7. Hukuk Dairesi 2015/6283 E. , 2016/8110 K.
"İçtihat Metni"Mahkemesi :İş Mahkemesi
Dava Türü : Alacak
Taraflar arasında görülen dava sonucunda verilen hükmün, Yargıtayca incelenmesi taraf vekillerince istenilmekle, temyiz isteğinin süresinde olduğu anlaşıldı. Dosya incelendi, gereği görüşüldü:
1-Dosyadaki yazılara, hükmün Dairemizce de benimsenmiş bulunan yasal ve hukuksal gerekçeleriyle dayandığı maddi delillere ve özellikle bu delillerin takdirinde bir isabetsizlik görülmemesine göre tarafların aşağıdaki bentlerin kapsamı dışında kalan temyiz itirazlarının reddine,
2-Davacı, davalı işyerinde kurye olarak çalıştığını, iş akdinin davalı tarafından sebep gösterilmeksizin ve alacakları ödeneceği söylenerek haksız ve geçersiz şekilde feshedildiğini bildirerek kıdem ve ihbar tazminatı ile bazı işçilik alacaklarının tahsilini talep etmiştir.
Davalı, davanın reddini istemiştir.
Mahkemece, davanın kısmen kabulüne verilmiştir.
Taraflar arasında davacının iş akdinin ne şekilde feshedildiği ve buna bağlı olarak davacının kıdem ve ihbar tazminatına hak kazanıp kazanmadığı konusunda uyuşmazlık bulunmaktadır.
Somut olayda davacı iş akdinin davalı tarafından feshedildiğini iddia etmiş, davalı ise davacının işçi olarak çalışırken kendi isteğiyle işveren ile acentelik sözleşmesi imzalayarak kendi adına acente olarak çalışmaya başladığını iş akdinin bu şekilde son bulduğunu savunmuş, mahkemece iş akdinin davalı tarafından haklı nedenle feshedildiğinin ispatlanamadığı kabul edilmiştir.
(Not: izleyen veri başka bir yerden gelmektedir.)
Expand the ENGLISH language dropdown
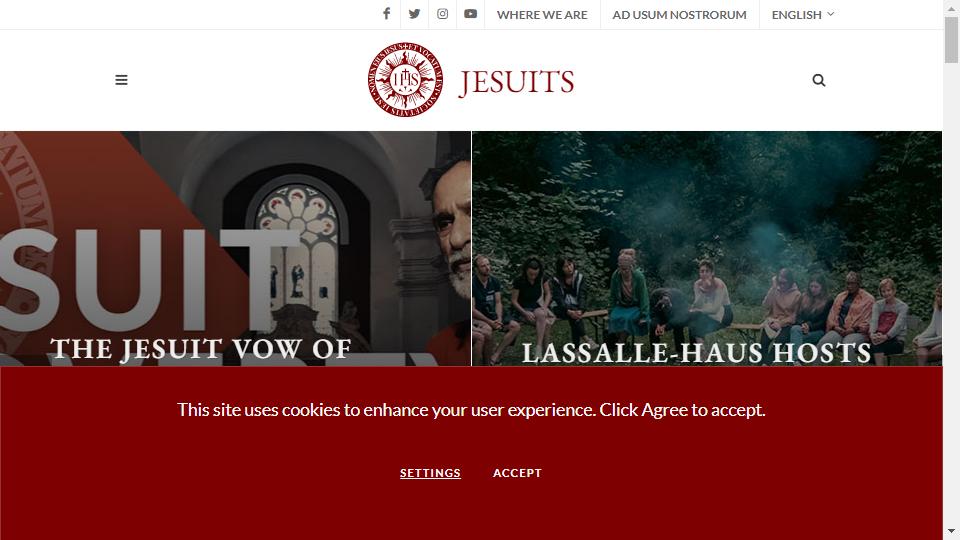Viewport: 960px width, 540px height. [803, 15]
Dosyada bulunan SGK hizmet cetveli kayıtları ve taraflar arasında yapılan bazı yazışmalara ait belgere göre davacının iş akdinin 13.04.2010 tarihinde son bulduğu ve 28.04.2010 tarihinde taraflar arasında acentelik sözleşmesi imzalandığı, davacı tarafından davalıya hitaben kendi el yazısı ile yazılan 23.03.2011 tarihli dilekçede ise acente sahibi olduğunu bildirdiği anlaşılmaktadır. Bunun anlamı davacının iş akdinin davalı ile acentelik ilişkisi kurulmak üzere sonlandığıdır. Bu nedenle iş akdinin davalı tarafından feshedilmesi söz konusu olmayıp, davacı kıdem ve ihbar tazminatına hak kazanamaz. Mahkemece bu husus gözetilmeksizin kıdem ve ijhbar tazminatı taleplerinin reddi gerekirken kabulüne karar verilmiş olması hatalı olup bozma nedenidir.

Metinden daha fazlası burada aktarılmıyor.